What you need to do:
1. List every person named in the album page.
2. Rewrite everything in the album page from "Jack DeJohnette chronology" down to "player Steve Gorn.", and swap "reed player" for "woodwind player".

──────── Text segment ────────

Studio album by Jack DeJohnette
- Released: 1996
- Recorded: May 1995
- Studio: Dreamland, West Hurley, NY
- Genre: Jazz
- Length: 72:06
- Label: ECM ECM 1558
- Producer: Manfred Eicher

Jack DeJohnette chronology
| In the Moment (1995) | Dancing with Nature Spirits (1996) | Oneness (1997) |

= Dancing with Nature Spirits =

Dancing with Nature Spirits is an album by American jazz drummer Jack DeJohnette, recorded in May 1995 and released on ECM Records the following year. The trio features pianist Michael Cain and reed player Steve Gorn.

== Reception ==

The AllMusic review by Scott Yanow states, "The five group originals (two of which are over 20 minutes long) build gradually to a high level of intensity. Although there is no bass, the music swings in its own way and DeJohnnette's drums and percussion are consistently stimulating. This thoughtful but often-fiery music is worth a close listen."

──────── Provided data ────────

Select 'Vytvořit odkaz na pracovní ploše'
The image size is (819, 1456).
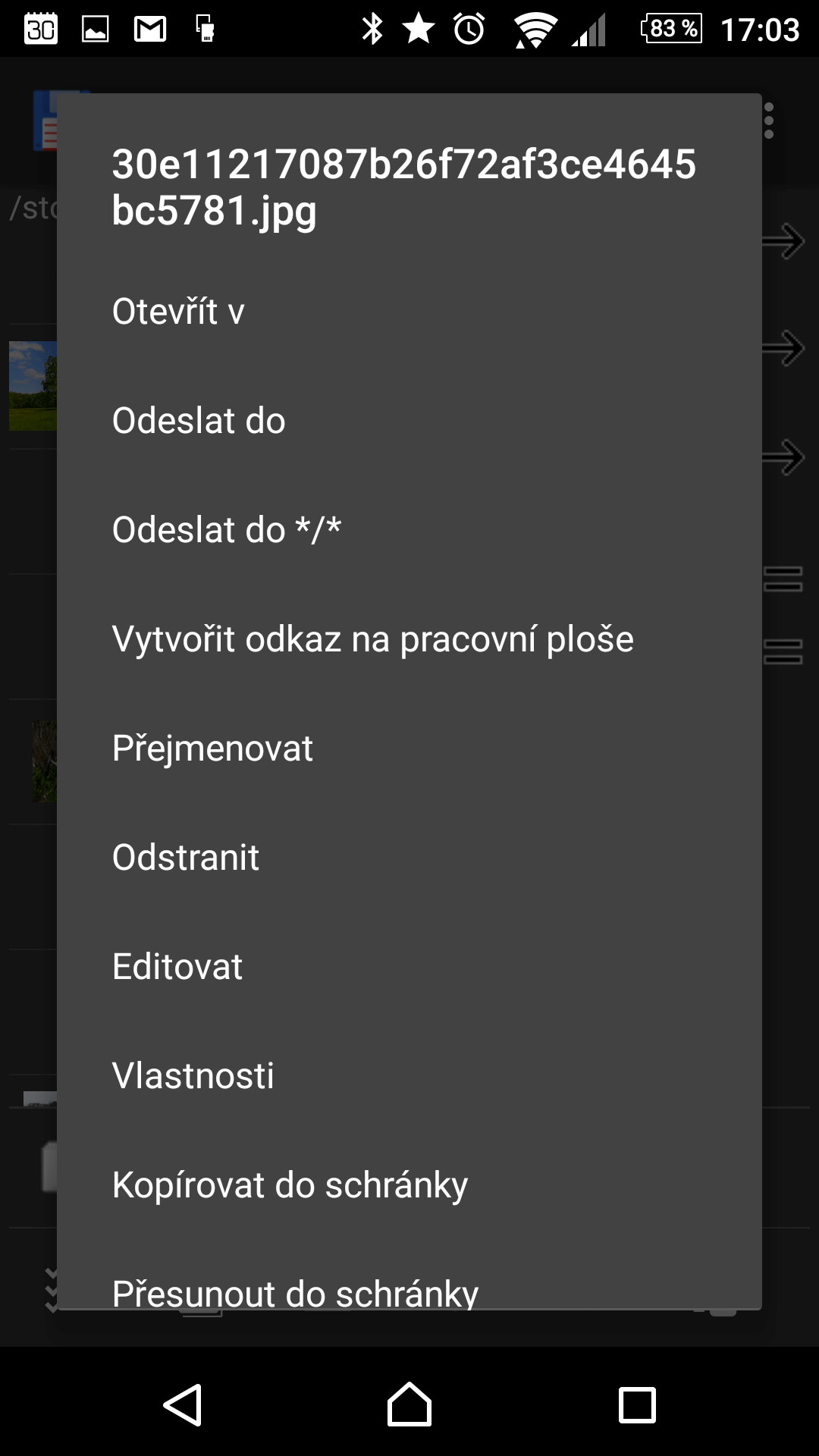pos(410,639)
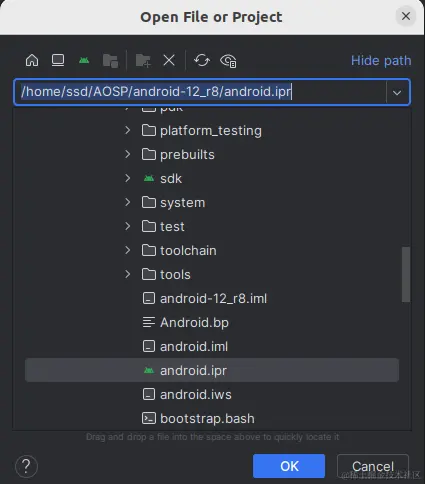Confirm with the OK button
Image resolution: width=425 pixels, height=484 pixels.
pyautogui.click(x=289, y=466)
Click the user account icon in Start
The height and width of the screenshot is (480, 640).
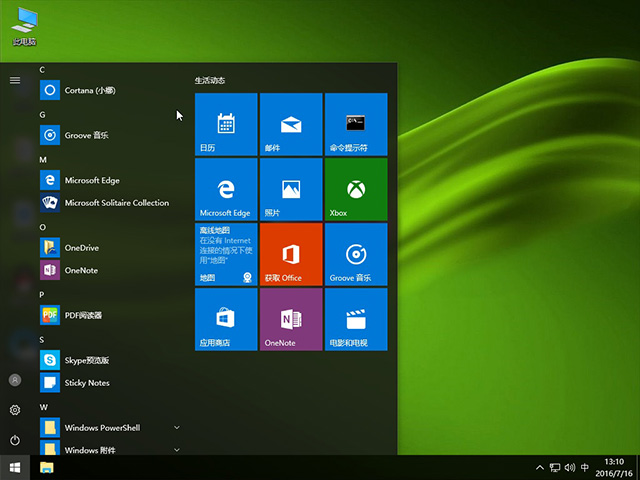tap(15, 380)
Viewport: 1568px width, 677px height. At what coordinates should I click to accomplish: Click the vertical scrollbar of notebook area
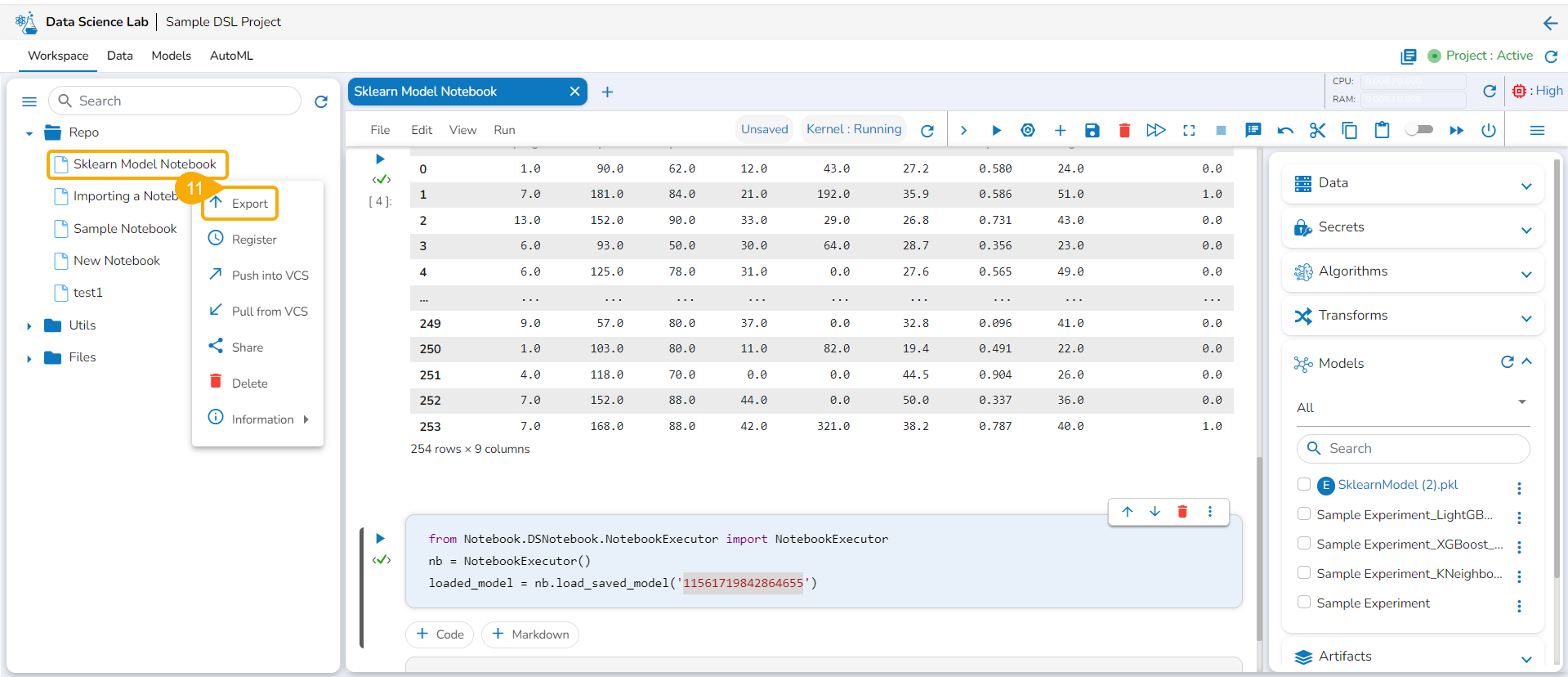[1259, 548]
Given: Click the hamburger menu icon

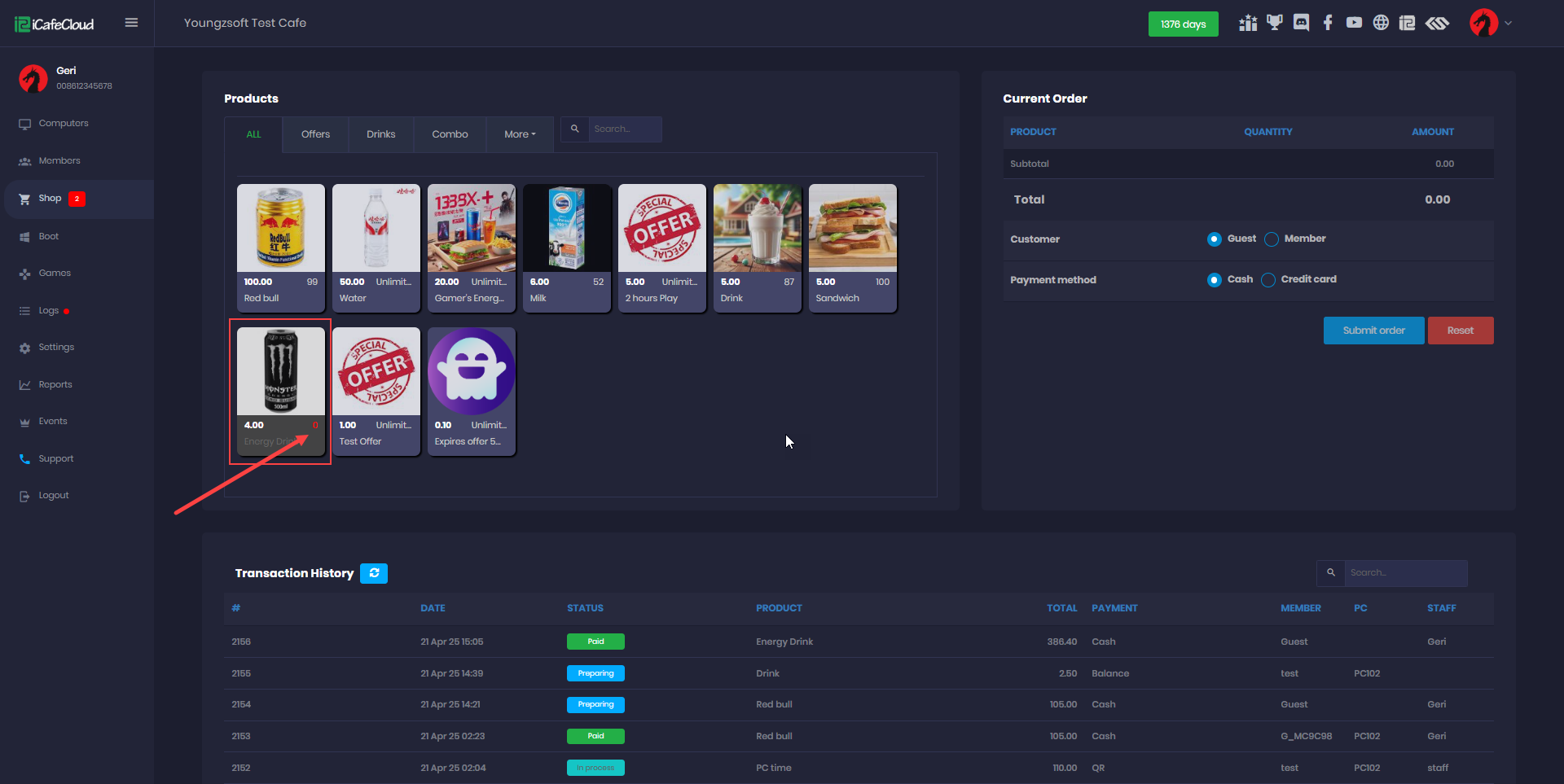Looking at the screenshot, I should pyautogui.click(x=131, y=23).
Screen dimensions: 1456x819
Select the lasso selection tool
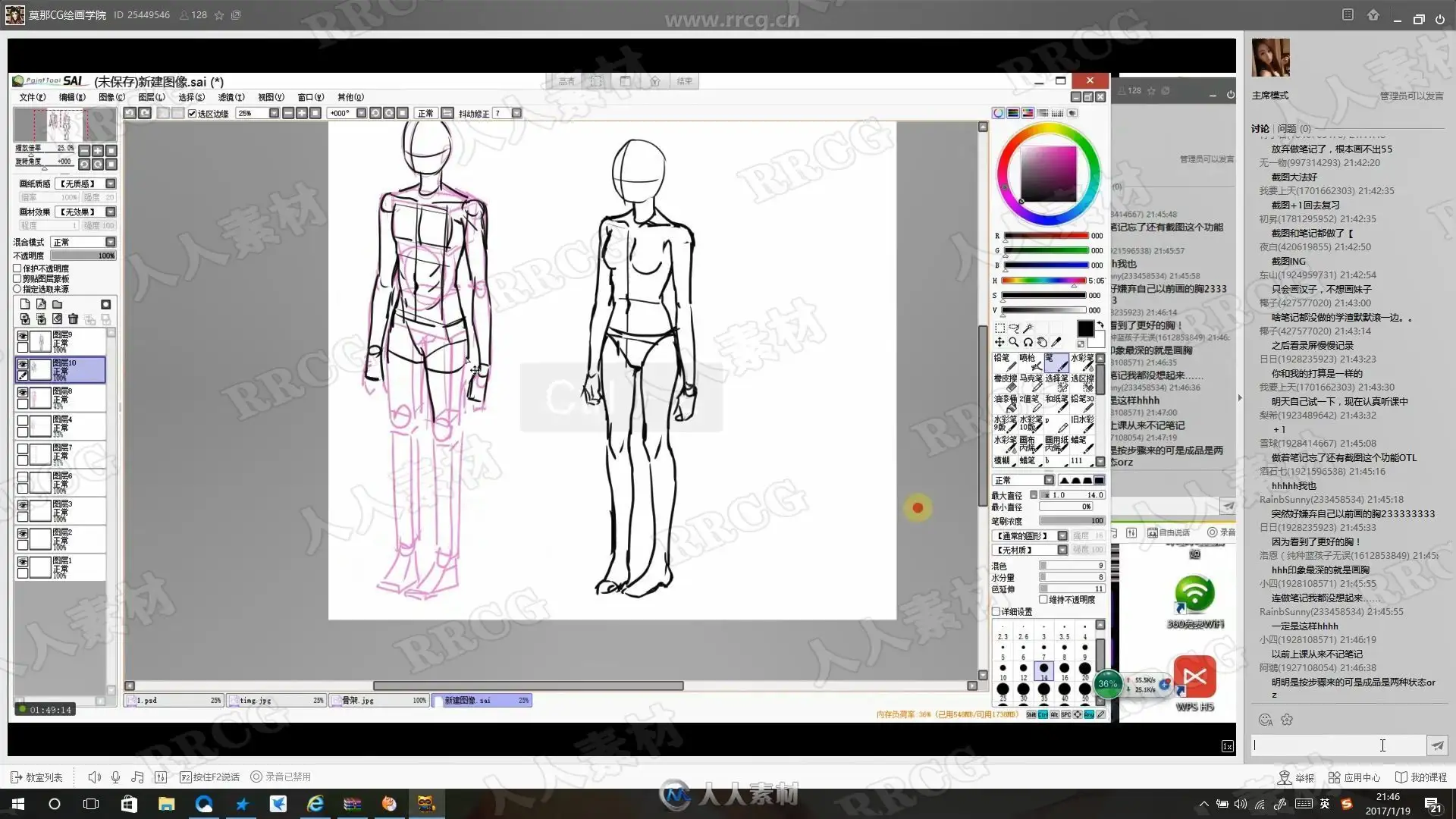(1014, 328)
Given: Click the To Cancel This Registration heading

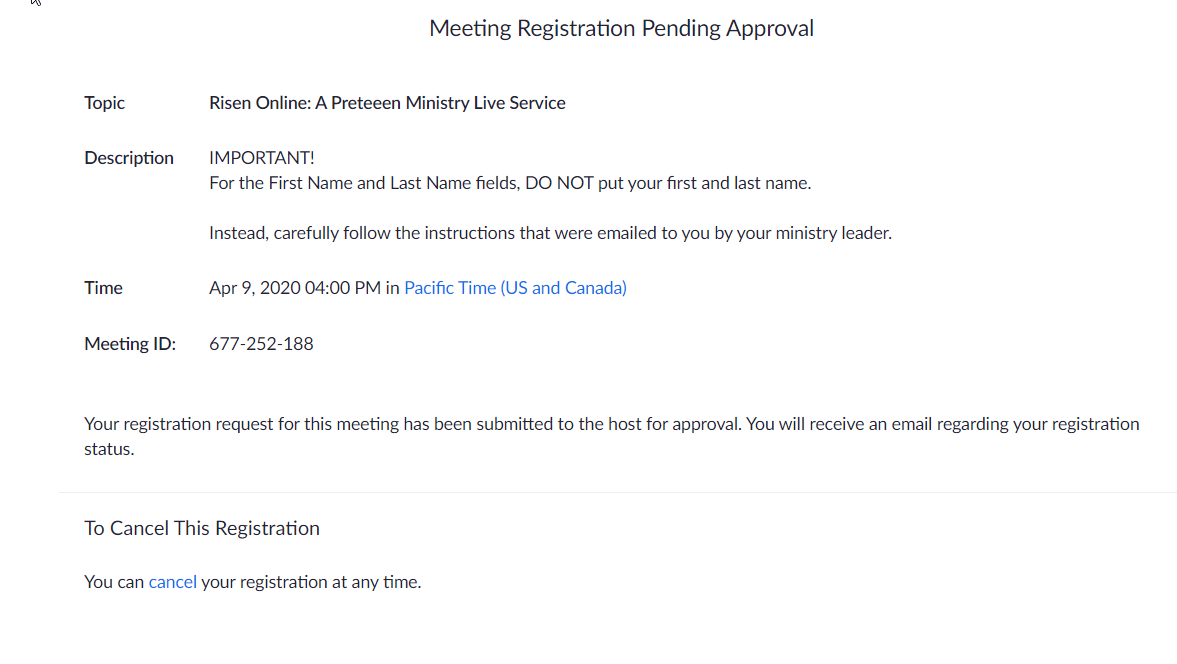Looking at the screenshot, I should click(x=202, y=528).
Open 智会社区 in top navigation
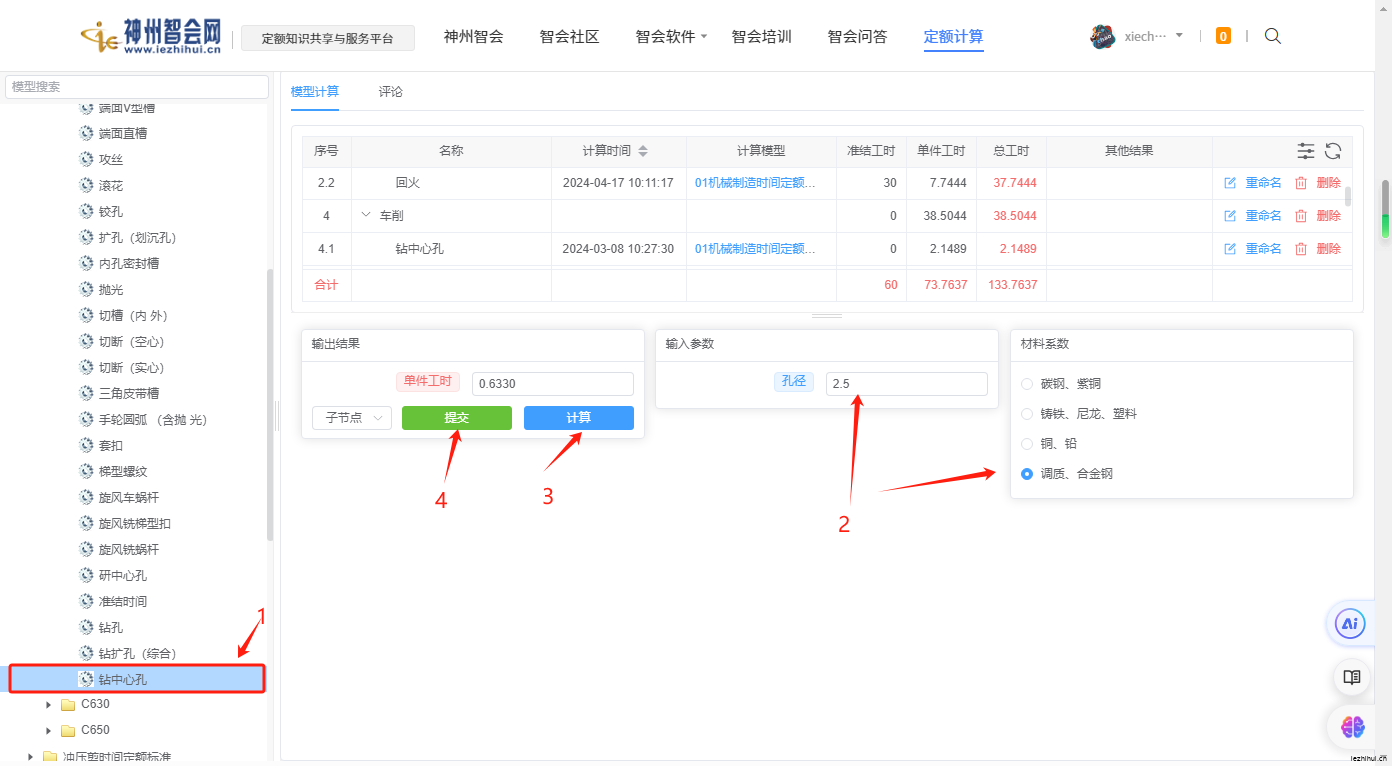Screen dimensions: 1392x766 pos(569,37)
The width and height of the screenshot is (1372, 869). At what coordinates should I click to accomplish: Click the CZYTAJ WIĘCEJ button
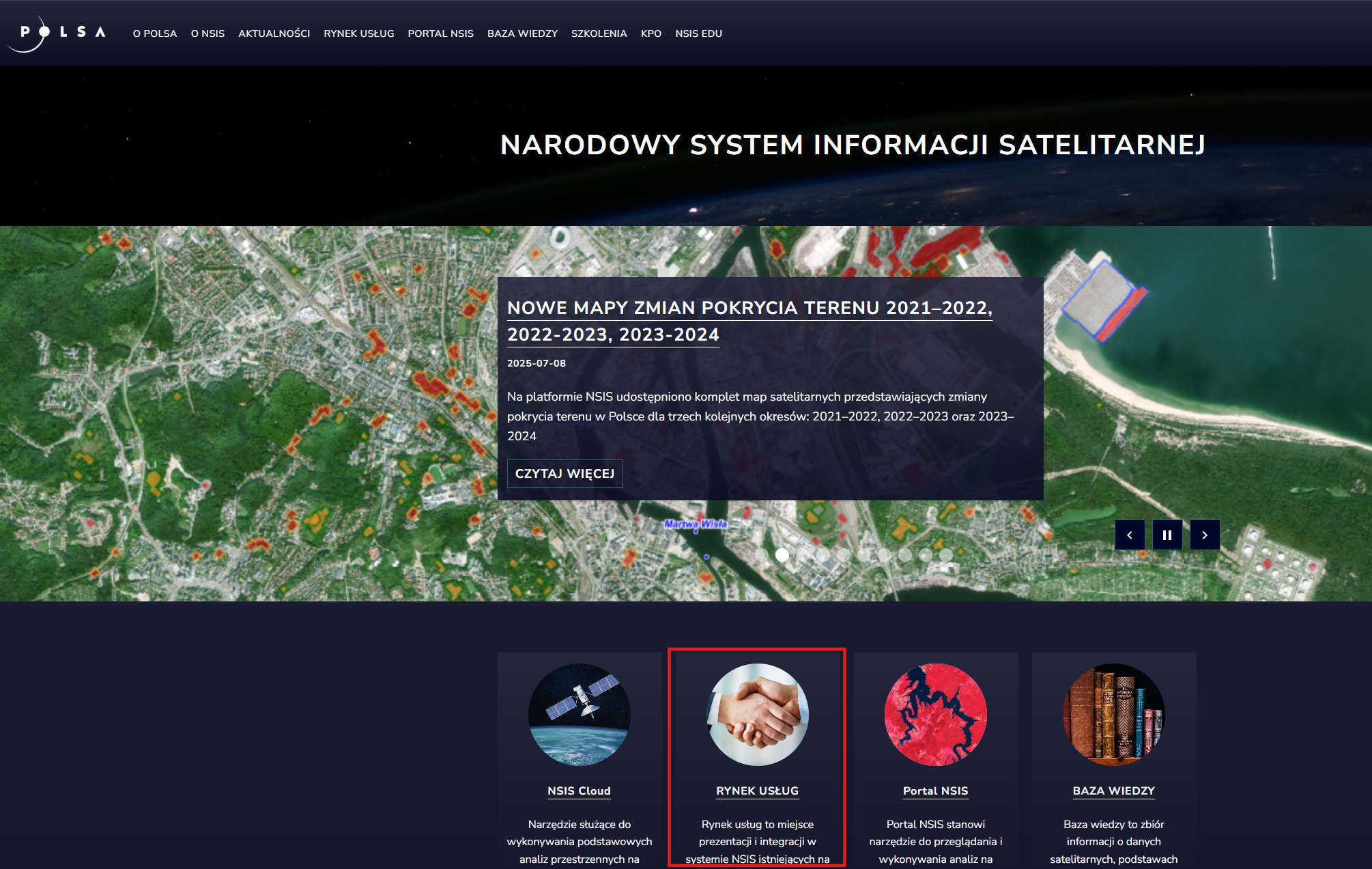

────────

Answers below:
1. Jack DeJohnette, Manfred Eicher, Michael Cain, Steve Gorn, Scott Yanow

2.
Jack DeJohnette chronology
| In the Moment (1995) | Dancing with Nature Spirits (1996) | Oneness (1997) |

= Dancing with Nature Spirits =

Dancing with Nature Spirits is an album by American jazz drummer Jack DeJohnette, recorded in May 1995 and released on ECM Records the following year. The trio features pianist Michael Cain and woodwind player Steve Gorn.